Rewrite the stretch from the line containing "Open three-dot menu" through the line containing "Open the Libraries", changing "menu" to "dropdown" and keeping everything else the same.

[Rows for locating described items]
-- BEGIN --

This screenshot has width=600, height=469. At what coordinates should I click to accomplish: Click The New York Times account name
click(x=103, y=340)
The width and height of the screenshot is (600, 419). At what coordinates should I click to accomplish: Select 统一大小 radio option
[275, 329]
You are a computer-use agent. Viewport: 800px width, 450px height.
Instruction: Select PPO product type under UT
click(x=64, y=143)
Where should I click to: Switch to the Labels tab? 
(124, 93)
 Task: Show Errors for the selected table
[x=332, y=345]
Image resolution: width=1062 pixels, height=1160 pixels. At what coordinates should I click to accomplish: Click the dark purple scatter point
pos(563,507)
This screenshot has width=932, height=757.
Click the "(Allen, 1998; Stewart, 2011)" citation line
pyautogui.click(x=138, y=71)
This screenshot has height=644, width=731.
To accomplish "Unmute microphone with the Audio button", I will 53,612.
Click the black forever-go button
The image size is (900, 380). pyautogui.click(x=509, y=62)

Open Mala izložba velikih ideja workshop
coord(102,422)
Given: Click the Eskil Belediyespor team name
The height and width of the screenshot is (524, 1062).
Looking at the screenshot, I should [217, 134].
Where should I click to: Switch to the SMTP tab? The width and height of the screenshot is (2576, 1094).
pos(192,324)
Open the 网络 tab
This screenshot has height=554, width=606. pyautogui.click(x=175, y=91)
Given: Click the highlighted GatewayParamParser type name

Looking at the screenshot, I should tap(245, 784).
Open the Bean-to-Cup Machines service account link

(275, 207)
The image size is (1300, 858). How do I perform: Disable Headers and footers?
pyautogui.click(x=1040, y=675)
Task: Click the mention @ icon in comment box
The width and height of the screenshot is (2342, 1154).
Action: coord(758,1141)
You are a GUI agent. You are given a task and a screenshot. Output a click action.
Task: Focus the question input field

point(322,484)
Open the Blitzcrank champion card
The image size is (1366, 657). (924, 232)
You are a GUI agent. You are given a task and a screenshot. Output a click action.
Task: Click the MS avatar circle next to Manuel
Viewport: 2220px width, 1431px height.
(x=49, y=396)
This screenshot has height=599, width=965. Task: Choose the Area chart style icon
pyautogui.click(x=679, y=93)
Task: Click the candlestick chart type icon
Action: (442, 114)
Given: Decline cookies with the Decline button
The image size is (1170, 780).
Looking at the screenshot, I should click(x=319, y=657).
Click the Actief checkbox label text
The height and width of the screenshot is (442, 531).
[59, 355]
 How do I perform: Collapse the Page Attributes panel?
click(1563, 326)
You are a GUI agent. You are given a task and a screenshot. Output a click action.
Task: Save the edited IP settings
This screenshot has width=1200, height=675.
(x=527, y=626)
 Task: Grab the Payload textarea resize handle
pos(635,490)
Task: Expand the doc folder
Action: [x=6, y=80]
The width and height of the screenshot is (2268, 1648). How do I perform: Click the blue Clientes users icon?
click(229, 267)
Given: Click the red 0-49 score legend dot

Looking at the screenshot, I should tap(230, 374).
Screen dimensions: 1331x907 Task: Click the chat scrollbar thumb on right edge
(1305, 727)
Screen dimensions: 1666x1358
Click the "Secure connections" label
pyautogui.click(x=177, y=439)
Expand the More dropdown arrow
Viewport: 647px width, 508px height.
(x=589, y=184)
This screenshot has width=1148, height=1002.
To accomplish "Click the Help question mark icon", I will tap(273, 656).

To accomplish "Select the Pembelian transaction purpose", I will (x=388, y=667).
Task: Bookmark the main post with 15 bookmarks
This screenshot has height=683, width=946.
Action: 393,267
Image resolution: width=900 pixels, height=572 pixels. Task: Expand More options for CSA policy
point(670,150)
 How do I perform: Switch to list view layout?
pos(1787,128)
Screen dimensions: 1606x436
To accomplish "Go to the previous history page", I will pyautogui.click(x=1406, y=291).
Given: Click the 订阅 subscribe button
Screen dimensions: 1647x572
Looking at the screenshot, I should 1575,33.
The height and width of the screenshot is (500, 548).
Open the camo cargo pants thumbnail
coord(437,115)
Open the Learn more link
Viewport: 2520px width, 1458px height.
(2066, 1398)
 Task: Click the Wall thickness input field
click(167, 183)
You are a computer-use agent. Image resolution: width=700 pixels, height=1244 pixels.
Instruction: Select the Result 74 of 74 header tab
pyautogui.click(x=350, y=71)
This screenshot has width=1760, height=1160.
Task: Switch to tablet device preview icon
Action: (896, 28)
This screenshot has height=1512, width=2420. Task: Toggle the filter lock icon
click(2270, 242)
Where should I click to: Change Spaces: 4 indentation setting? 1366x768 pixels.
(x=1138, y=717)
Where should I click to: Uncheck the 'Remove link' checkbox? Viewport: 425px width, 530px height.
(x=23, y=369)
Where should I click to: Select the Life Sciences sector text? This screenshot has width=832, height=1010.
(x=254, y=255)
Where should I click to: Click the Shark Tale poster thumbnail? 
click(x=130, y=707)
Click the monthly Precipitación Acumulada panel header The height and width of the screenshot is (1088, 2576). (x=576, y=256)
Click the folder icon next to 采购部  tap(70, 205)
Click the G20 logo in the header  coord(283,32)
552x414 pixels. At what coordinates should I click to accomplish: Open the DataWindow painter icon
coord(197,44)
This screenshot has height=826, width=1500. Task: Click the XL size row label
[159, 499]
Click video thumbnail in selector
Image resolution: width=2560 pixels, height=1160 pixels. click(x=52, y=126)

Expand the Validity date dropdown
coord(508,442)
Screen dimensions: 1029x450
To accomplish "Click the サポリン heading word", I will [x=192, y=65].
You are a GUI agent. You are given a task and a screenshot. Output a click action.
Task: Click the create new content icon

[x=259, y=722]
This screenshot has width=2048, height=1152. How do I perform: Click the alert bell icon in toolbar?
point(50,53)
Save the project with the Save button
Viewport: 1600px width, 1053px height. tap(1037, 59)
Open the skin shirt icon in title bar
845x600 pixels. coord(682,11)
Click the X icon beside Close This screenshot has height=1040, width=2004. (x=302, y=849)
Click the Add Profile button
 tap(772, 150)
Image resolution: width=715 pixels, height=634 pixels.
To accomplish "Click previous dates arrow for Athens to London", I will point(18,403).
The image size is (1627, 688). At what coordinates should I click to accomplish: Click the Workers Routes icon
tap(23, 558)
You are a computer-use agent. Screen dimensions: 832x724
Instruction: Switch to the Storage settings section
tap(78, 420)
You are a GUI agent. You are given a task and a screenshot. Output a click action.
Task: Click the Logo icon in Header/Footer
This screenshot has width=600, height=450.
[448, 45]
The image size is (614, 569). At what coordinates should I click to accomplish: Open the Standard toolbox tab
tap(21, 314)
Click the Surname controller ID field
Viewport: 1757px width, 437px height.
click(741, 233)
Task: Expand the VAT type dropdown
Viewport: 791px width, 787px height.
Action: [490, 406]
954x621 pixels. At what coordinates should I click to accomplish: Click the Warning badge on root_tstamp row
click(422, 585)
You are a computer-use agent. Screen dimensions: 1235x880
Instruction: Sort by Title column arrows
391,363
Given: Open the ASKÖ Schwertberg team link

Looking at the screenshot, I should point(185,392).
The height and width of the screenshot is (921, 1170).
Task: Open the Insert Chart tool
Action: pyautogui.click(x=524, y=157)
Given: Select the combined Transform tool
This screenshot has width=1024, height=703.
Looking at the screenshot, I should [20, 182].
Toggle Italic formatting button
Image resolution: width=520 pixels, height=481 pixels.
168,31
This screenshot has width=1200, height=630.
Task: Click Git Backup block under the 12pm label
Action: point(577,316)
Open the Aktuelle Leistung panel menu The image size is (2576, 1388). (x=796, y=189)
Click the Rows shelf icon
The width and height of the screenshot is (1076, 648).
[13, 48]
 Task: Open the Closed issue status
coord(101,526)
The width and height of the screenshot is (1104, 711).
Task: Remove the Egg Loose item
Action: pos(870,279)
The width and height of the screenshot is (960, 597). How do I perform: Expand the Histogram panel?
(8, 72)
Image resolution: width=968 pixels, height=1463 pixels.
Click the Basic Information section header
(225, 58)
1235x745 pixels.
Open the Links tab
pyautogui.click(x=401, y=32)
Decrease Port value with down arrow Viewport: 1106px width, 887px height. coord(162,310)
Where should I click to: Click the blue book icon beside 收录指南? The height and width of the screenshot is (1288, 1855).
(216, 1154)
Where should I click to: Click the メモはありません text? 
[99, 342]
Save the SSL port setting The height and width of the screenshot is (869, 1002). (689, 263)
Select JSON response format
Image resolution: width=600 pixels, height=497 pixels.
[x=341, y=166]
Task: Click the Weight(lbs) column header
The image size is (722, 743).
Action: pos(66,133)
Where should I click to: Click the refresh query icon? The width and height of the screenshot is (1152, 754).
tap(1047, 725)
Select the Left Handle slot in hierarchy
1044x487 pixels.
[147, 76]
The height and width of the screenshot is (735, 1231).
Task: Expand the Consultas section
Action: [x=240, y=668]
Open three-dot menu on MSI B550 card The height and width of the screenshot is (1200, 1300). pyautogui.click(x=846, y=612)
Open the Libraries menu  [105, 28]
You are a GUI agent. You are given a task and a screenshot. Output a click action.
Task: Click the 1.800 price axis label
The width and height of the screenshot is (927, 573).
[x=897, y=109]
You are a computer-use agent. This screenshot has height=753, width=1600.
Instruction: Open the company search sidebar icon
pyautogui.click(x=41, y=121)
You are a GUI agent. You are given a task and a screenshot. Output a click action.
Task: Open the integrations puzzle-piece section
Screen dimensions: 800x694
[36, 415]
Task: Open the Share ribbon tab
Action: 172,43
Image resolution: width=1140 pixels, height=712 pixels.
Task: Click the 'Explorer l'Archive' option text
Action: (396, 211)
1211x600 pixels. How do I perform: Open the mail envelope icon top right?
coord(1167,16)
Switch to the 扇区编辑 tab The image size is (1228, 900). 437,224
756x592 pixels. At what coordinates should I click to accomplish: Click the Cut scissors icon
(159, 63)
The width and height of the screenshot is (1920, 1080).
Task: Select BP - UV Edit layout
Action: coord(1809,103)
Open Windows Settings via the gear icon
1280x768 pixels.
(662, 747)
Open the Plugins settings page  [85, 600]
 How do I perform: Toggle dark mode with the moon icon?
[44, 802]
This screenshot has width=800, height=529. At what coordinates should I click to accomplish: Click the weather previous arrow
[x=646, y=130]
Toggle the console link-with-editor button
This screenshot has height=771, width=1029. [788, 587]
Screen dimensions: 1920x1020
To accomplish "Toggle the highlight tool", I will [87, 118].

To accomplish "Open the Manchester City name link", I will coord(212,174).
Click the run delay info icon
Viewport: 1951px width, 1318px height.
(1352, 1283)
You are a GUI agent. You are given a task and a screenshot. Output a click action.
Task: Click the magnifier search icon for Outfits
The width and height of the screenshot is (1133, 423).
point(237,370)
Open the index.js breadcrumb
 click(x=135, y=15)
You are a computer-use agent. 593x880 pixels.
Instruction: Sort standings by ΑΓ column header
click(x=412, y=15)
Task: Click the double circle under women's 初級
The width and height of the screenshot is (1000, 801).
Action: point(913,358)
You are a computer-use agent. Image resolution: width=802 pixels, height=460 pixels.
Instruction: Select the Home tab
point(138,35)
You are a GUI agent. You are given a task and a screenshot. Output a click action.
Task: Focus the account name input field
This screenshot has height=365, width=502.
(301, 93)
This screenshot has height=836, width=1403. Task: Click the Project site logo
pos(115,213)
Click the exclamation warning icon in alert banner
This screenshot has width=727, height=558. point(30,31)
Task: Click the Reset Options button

-- END --

§ **FINISHED TASK**:
Open three-dot dropdown on MSI B550 card The height and width of the screenshot is (1200, 1300). pyautogui.click(x=846, y=612)
Open the Libraries dropdown  [105, 28]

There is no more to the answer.